(Stored items)
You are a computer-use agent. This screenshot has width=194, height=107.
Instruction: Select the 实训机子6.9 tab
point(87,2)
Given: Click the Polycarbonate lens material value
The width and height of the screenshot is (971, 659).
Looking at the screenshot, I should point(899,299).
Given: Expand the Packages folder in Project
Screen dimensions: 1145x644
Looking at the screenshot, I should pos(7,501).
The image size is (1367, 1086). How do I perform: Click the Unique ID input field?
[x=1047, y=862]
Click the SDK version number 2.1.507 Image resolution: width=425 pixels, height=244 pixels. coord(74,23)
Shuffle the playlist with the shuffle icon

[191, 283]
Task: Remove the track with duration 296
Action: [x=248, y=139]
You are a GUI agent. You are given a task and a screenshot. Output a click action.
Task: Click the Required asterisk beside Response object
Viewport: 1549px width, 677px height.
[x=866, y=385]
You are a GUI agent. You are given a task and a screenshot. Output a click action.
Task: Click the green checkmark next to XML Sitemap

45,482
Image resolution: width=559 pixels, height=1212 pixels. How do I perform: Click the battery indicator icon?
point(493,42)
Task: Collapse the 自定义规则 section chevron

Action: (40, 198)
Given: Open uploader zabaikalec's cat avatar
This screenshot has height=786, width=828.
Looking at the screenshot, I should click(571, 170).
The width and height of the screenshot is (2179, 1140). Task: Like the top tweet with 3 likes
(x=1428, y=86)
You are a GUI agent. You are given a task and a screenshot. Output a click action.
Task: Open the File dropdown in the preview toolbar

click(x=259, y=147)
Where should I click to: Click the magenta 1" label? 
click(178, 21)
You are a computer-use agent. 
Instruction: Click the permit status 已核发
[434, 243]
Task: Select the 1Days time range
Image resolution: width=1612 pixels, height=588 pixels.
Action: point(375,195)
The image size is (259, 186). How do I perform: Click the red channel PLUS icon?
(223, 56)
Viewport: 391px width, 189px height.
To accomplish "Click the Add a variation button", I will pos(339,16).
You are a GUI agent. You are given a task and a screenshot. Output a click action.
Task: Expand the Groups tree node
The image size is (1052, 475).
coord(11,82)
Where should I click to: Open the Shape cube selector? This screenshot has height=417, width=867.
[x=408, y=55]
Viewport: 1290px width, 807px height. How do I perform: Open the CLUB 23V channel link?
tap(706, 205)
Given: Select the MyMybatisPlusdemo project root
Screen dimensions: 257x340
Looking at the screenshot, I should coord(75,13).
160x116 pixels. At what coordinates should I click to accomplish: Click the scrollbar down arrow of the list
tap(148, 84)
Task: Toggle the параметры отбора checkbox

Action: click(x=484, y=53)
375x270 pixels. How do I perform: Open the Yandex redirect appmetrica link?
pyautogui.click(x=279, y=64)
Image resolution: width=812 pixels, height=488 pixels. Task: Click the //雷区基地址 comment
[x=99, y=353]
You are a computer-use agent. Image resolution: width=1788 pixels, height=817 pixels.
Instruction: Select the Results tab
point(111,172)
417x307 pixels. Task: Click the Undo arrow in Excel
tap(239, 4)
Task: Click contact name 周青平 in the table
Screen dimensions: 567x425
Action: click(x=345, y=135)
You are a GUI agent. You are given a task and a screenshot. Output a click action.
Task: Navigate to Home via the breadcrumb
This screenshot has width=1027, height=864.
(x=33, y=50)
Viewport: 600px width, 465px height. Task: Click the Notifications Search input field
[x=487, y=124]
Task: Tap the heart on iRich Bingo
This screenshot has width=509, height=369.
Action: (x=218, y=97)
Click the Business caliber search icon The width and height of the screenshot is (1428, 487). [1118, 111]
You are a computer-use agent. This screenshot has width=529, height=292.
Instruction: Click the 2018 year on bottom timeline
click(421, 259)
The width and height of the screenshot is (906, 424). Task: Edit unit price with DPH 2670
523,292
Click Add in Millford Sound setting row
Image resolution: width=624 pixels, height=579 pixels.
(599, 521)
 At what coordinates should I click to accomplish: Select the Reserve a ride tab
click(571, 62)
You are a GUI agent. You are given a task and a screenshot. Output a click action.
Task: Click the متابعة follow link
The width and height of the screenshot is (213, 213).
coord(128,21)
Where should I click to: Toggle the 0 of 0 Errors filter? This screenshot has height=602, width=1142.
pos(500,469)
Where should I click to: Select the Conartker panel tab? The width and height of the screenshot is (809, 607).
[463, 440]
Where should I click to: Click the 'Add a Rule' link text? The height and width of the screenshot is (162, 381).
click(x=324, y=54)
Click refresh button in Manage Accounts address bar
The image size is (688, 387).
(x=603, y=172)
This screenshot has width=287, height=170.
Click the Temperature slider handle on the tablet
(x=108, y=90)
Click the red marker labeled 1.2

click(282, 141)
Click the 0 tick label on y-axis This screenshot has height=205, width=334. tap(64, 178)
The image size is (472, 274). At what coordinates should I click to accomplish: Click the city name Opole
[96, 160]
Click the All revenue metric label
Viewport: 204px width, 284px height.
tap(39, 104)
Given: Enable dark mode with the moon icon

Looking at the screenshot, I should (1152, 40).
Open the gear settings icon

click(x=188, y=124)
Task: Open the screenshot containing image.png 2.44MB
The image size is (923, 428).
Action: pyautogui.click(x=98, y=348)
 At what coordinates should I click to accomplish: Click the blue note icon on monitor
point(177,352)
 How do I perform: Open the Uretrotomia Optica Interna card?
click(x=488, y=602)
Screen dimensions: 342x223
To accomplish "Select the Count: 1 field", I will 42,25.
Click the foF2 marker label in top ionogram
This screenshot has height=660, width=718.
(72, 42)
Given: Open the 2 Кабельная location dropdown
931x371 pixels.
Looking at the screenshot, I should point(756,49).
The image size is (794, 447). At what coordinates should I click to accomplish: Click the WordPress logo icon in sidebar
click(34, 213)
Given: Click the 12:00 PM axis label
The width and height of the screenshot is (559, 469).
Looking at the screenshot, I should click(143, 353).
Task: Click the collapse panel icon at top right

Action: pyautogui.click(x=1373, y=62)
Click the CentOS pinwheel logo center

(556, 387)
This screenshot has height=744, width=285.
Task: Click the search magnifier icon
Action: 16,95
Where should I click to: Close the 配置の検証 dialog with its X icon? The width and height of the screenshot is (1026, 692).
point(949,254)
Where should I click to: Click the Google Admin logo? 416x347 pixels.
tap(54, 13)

▶ Assigned task:
Could you reproduce exactly the lines of the entries above, from the one with "Instruction: Select the Results tab" through the one with "Click the 0", and nothing else?

▶ Response:
Instruction: Select the Results tab
point(111,172)
417x307 pixels. Task: Click the Undo arrow in Excel
tap(239, 4)
Task: Click contact name 周青平 in the table
Screen dimensions: 567x425
Action: click(x=345, y=135)
You are a GUI agent. You are given a task and a screenshot. Output a click action.
Task: Navigate to Home via the breadcrumb
This screenshot has width=1027, height=864.
(x=33, y=50)
Viewport: 600px width, 465px height. Task: Click the Notifications Search input field
[x=487, y=124]
Task: Tap the heart on iRich Bingo
This screenshot has width=509, height=369.
Action: (x=218, y=97)
Click the Business caliber search icon The width and height of the screenshot is (1428, 487). [1118, 111]
You are a computer-use agent. This screenshot has width=529, height=292.
Instruction: Click the 2018 year on bottom timeline
click(421, 259)
The width and height of the screenshot is (906, 424). Task: Edit unit price with DPH 2670
523,292
Click Add in Millford Sound setting row
Image resolution: width=624 pixels, height=579 pixels.
(599, 521)
 At what coordinates should I click to accomplish: Select the Reserve a ride tab
click(571, 62)
You are a GUI agent. You are given a task and a screenshot. Output a click action.
Task: Click the متابعة follow link
The width and height of the screenshot is (213, 213).
coord(128,21)
Where should I click to: Toggle the 0 of 0 Errors filter? This screenshot has height=602, width=1142.
pos(500,469)
Where should I click to: Select the Conartker panel tab? The width and height of the screenshot is (809, 607).
[463, 440]
Where should I click to: Click the 'Add a Rule' link text? The height and width of the screenshot is (162, 381).
click(x=324, y=54)
Click refresh button in Manage Accounts address bar
The image size is (688, 387).
(x=603, y=172)
This screenshot has width=287, height=170.
Click the Temperature slider handle on the tablet
(x=108, y=90)
Click the red marker labeled 1.2

click(282, 141)
Click the 0 tick label on y-axis This screenshot has height=205, width=334. tap(64, 178)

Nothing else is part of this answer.